Input material
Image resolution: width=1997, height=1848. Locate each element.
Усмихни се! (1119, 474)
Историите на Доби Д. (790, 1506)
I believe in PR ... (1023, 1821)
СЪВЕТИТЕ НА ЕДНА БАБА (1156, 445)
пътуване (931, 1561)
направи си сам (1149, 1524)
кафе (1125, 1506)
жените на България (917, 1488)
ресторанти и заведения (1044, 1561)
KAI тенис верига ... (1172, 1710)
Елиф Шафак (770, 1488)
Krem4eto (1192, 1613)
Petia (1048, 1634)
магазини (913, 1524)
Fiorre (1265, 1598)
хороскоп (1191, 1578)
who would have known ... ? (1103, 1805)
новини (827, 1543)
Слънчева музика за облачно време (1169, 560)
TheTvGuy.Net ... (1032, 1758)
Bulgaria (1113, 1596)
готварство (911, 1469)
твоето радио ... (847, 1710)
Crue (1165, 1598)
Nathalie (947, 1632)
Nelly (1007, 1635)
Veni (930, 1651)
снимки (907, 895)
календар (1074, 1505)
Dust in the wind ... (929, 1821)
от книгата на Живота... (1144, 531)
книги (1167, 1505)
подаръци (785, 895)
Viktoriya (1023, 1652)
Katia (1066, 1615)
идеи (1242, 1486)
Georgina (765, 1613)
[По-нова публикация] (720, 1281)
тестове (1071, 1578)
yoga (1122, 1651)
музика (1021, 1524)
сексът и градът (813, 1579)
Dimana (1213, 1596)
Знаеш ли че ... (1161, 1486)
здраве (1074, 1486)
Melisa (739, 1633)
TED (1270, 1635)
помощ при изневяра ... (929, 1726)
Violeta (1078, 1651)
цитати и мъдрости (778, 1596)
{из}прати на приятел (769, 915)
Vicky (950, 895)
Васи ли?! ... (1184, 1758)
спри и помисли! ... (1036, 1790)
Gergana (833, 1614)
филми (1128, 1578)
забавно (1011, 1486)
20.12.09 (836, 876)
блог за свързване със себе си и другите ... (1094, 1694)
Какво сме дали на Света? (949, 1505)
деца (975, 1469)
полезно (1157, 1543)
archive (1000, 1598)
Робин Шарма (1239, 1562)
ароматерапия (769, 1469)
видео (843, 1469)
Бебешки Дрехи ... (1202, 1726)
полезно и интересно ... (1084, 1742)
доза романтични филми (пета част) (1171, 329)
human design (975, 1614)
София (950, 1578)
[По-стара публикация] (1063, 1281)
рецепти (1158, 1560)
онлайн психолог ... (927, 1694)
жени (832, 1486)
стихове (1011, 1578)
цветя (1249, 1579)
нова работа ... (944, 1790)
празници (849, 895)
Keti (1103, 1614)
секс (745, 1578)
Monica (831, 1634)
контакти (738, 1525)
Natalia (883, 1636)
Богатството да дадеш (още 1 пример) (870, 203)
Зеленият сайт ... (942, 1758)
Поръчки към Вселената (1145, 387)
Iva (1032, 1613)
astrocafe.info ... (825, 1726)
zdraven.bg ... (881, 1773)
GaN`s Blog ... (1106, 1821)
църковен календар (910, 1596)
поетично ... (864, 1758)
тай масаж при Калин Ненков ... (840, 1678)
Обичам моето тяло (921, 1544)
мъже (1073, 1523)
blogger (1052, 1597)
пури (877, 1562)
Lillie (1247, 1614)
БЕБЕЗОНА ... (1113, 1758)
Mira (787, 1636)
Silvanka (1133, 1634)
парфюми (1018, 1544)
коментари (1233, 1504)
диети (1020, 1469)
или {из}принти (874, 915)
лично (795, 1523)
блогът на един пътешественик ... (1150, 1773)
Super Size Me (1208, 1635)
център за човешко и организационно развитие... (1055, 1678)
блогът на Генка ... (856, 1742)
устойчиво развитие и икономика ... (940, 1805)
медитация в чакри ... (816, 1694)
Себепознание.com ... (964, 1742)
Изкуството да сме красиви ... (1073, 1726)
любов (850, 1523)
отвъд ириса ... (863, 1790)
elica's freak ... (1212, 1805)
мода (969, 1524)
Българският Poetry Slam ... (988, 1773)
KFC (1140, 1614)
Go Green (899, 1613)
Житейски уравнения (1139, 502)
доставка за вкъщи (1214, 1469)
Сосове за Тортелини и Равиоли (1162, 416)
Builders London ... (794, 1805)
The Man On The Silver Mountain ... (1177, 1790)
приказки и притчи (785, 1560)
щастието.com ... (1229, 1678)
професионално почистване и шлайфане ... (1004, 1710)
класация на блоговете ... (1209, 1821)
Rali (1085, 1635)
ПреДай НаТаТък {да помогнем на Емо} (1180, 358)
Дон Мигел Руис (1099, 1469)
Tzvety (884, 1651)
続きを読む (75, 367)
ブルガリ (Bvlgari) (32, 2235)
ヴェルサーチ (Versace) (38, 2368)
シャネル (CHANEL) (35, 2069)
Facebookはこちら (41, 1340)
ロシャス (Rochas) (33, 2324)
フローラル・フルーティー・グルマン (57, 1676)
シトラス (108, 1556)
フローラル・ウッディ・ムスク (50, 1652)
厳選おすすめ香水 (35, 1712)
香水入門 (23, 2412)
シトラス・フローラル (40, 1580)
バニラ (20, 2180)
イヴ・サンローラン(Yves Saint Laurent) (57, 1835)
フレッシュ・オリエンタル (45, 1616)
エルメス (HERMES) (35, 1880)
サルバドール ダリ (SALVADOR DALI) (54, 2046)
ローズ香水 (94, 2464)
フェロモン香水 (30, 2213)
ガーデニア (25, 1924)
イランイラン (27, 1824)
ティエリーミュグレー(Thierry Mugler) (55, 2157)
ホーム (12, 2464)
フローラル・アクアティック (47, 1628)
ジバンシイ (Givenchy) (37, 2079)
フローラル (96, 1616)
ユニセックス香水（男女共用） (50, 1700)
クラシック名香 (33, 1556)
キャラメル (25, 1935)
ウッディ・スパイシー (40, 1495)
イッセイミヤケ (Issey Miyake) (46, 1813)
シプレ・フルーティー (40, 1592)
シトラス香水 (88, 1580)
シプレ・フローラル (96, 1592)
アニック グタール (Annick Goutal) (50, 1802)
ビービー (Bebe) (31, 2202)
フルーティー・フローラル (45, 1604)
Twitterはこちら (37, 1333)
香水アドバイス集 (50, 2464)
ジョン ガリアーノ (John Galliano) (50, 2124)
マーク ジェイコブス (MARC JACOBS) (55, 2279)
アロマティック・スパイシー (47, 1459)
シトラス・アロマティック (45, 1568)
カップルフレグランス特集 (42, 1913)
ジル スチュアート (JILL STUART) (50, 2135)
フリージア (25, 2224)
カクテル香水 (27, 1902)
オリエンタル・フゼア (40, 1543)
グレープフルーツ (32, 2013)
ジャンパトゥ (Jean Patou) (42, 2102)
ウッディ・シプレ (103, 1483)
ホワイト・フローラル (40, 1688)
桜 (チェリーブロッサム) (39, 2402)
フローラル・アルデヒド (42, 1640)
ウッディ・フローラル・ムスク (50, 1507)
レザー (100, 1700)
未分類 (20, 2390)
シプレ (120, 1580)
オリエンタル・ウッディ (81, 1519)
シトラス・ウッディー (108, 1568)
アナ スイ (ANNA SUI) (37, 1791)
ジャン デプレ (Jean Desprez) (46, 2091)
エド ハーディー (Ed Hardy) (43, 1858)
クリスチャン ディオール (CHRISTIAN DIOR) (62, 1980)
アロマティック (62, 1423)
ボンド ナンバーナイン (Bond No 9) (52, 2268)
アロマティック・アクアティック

What to produce
Copy every line of the records above that holds the word "フルーティー".

Output of the task
フローラル・フルーティー・グルマン (57, 1676)
シプレ・フルーティー (40, 1592)
フルーティー・フローラル (45, 1604)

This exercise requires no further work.